After the birth of her son, Sammy, in 2009, Barosso left social work to become a full-time mom and now has two young daughters, Hannah and Daniella.
Barosso said her playing career mirrored her experience as a student at San Diego in that both required hard work in order to achieve success.
“It was about a time of getting better as a player and a person,’’ she said. “I was a player you wouldn’t have expected to do as well as I did. You wouldn’t think I’d be the all-time leading scorer. My career there is encapsulated by working hard. I wasn’t the fastest player or the most athletic player. I just worked hard to do the best I could.’’
As for Dunn, she thoroughly enjoyed her time at LMU in the heart of Los Angeles but these days spends her time in more rural settings in Bend, Ore., and at the summer resort southwest of town that she and husband Devan recently purchased. The Twin Lakes Resort is open from April to October and features cabins, RV sites, a restaurant, store and boat rentals.
“There are generations of families that have been coming for years,’’ she said. “We took ownership last May and live there in the summer.’’
As she recalled her time at LMU, Dunn said, “It was some of the best years of my life. I was there for five years. I loved my teammates, the coaching staff, the administration. It felt like home for five years when you go away to school. To me, it never felt like it was in the middle of L.A. because of the beauty of the campus. It’s its own oasis in the sprawling city.’’
Dunn, Barosso and Caloiaro were stars on their teams when they played, but as the newest members of the Hall of Honor, it’s the WCC that benefits now from their presence.

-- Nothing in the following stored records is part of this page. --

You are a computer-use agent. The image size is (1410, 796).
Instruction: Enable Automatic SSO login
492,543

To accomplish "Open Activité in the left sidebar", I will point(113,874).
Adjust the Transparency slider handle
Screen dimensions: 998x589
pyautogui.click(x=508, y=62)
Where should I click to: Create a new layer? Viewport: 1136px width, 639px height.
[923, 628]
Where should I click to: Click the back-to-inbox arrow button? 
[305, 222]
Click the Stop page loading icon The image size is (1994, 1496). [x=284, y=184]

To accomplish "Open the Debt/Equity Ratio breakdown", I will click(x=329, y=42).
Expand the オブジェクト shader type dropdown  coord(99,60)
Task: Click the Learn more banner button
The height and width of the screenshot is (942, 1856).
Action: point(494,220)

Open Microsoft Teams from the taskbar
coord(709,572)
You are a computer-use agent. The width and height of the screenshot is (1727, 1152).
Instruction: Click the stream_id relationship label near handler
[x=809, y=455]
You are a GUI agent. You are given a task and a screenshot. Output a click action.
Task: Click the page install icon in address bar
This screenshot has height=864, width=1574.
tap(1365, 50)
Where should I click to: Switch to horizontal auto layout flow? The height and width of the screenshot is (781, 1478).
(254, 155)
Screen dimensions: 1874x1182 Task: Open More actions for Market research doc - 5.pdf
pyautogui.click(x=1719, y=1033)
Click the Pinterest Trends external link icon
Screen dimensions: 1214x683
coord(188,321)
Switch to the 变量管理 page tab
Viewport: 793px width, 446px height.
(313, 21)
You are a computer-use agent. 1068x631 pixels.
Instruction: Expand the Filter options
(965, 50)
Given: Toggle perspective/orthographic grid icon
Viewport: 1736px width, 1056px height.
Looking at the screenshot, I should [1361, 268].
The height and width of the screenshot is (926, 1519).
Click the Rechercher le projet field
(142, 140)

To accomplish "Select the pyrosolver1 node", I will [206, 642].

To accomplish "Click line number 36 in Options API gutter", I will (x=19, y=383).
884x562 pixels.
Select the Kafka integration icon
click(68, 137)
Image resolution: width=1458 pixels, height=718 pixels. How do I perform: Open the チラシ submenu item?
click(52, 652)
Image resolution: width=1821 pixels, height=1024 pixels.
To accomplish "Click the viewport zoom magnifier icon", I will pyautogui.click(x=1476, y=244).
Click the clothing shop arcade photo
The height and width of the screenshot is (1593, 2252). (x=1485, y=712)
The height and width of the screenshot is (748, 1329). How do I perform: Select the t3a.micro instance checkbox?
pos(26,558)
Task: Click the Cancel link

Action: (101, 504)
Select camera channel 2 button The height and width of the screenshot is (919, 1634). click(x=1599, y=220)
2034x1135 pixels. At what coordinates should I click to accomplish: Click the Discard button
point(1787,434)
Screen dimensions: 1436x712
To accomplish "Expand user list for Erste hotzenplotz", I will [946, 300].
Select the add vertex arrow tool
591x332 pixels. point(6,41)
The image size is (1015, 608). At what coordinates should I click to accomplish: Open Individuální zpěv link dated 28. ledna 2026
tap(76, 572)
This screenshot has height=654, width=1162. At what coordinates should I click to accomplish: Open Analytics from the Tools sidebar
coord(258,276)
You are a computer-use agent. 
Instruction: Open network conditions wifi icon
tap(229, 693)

John Crumpacker spent more than three decades working at the San Francisco Examiner and San Francisco Chronicle. During his career he has covered the full gamut of sports from prep to professionals. Most recently, Crumpacker served as the beat writer for Cal through the end of the 2013-14 season. In addition to covering 10 Olympic Games, Crumpacker served as the beat writer for the San Francisco 49ers. He is a two-time winner of the Track & Field Writers of America annual writing award and has several APSE Top 10 writing awards.